◆ PEKERJAAN YANG DIMINTA: Tolong salin kata demi kata bagian teks tentang peneliti daerah dan tuntutan publikasi jurnal, mulai dari "Setelah laporan investigasi" terus ke bawah sampai "menghubungi Radar Banjarmasin.".
╭─ KUTIPAN SUMBER
Setelah laporan investigasi Kotak Pandora ULM Terbuka terbit pada edisi 25 September 2024, banyak yang terpicu untuk speak up. Salah seorang peneliti di badan riset daerah di Kalimantan Selatan menghubungi Radar Banjarmasin.
Ia mengungkap, peneliti yang notabenenya ASN fungsional, diwajibkan memenuhi standar hasil kerja minimal yang ditetapkan Badan Riset dan Inovasi Nasional (BRIN). Padahal, dunia penelitian berbasis akademik kampus tentu berbeda dengan iklim birokrasi pemerintahan.
Situasi ini menjerat peneliti madya pada fungsi penelitian dan pengembangan daerah. Mereka diharuskan memiliki publikasi di jurnal bereputasi internasional. “Peneliti seperti kami ini sulit membuat penelitian yang bisa menembus standar jurnal bereputasi internasional. Lha, guru besar saja sulit menembus, apalagi peneliti ASN seperti kami,” ujarnya, pekan lalu.
Baca Juga: Mafia Jurnal Juga Ada di Kampus Lain, Cuma Tak Sebesar Kasus Skandal Guru Besar ULM
Kondisi ini membuat praktik riset dan jurnal abal-abal menjadi terbuka. Jurnal predator mendapat pangsa pasar yang lebih luas di luar lingkungan perguruan tinggi. “Di satu sisi kami terikat aturan institusi pembina di tingkat pusat yang mengharuskan peneliti daerah mempublikasikan di jurnal internasional,” ujarnya.
╰─
╭─ INFORMASI YANG DITAMPILKAN
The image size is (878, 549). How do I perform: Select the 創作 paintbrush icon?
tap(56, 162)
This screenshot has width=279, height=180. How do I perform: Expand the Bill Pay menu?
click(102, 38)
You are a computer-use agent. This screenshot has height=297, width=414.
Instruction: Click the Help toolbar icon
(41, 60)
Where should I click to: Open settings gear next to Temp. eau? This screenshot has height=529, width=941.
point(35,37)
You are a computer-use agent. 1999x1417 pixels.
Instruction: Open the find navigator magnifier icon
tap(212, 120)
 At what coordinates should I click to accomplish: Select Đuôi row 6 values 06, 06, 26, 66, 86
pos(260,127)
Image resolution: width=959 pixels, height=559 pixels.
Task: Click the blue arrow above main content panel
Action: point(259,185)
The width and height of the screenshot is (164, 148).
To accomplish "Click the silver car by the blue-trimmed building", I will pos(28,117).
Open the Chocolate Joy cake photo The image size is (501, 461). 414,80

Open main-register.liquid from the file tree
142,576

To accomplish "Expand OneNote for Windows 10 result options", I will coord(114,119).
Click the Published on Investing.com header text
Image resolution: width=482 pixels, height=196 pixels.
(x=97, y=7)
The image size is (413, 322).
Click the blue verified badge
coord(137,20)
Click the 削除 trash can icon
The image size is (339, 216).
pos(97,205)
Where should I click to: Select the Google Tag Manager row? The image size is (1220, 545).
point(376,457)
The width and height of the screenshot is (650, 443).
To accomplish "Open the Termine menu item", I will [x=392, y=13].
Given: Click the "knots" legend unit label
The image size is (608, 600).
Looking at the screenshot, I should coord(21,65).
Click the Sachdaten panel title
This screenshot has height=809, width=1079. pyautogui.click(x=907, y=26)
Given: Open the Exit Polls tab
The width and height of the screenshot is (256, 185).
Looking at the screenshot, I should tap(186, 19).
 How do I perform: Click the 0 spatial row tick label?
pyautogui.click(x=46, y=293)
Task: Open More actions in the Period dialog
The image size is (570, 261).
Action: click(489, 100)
╰─
◆ LATIHAN YANG SELESAI:
Setelah laporan investigasi Kotak Pandora ULM Terbuka terbit pada edisi 25 September 2024, banyak yang terpicu untuk speak up. Salah seorang peneliti di badan riset daerah di Kalimantan Selatan menghubungi Radar Banjarmasin.